** Opening Dataset excerpts block **

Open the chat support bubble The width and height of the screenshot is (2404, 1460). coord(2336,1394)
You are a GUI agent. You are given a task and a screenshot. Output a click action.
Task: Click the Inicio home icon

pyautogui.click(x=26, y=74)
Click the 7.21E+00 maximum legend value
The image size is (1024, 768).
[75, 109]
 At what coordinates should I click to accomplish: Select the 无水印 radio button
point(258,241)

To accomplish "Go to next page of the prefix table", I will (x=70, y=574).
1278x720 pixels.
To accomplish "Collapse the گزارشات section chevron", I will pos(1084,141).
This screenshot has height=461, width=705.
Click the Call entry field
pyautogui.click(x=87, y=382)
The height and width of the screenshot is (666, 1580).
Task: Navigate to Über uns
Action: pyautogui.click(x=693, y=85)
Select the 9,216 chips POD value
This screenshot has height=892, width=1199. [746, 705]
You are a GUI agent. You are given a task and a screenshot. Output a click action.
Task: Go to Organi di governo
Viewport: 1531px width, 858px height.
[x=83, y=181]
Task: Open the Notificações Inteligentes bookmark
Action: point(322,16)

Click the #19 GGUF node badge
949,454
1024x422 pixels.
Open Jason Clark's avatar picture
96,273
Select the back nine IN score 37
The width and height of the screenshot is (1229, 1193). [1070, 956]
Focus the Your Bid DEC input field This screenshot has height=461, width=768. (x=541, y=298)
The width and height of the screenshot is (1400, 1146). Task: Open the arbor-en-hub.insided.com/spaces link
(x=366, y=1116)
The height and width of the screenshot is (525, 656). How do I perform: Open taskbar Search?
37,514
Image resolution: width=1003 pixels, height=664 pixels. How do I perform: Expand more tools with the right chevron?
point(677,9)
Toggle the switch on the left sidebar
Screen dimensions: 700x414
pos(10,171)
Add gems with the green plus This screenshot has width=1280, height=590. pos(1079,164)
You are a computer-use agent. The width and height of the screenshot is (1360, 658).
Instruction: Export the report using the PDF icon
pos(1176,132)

** Closing Dataset excerpts block **

= Task instructions =
Could you print, exactly and with nothing else, the lines from the one containing "Instruction: Export the" through the last line of the records above?

= Written answer =
Instruction: Export the report using the PDF icon
pos(1176,132)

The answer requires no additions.